Le peuple colombien, atout de taille

Le vent semble ainsi souffler dans les voiles du navire Uran, avec tout un peuple est là pour le soutenir. Chaque matin, les supporters colombiens viennent encourager les champions de leur pays. Si Nairo Quintana, Jarlinson Pantano ou Sergio Henao sont évidemment acclamés par une foule toute vêtue de jaune, rouge et bleu, Rigoberto Uran n’est pas oublié. « Les femmes sont à fond sur Quintana au pays, sourit Miguel, un jeune musicien colombien venu offrir son album au champion d’Urrao.
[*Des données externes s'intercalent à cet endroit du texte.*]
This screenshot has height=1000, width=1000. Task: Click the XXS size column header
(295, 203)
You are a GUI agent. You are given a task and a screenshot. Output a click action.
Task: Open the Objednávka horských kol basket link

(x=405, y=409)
Mais les performances d’Uran sur le Tour le placent aujourd’hui parmi les personnalités qui comptent. » Ainsi, en Colombie, pas de favoritisme. C’est du moins ce que nous assure Eduardo, autre supporter, vêtu d’un tee-shirt à la gloire de Nairo Quintana. « Nous soutenons tous les cyclistes colombiens, comme Esteban Chaves, “Carlito” Betancur ou Darwin Atapuma. Rigo est un excellent sportif qui a beaucoup travaillé et lutté pour arriver en Europe. Son ascension a été longue. En Italie, sa famille d’adoption l’a poussé chaque jour à persévérer. Uran est un pionnier de toute notre génération dorée. »

Ce soutien démesuré des fans ne passe pas inaperçu dans le paddock. Il leur suffit de reconnaître un coureur pour se précipiter sur lui. « Tous ces supporters, c’est fou, sourit Pierre Rolland. Ils ne sont pas les plus nombreux mais ce sont eux qui font le plus de bruit. C’est beau de voir tout un peuple derrière un sportif. » Porté par ses compatriotes, Uran a franchi les Pyrénées dans une position de confortable quatrième au général, à trente-cinq secondes du maillot jaune. Sans pression, il a déjà réussi son Tour. Si près d’un podium qui le ferait entrer définitivement dans le cœur des Colombiens.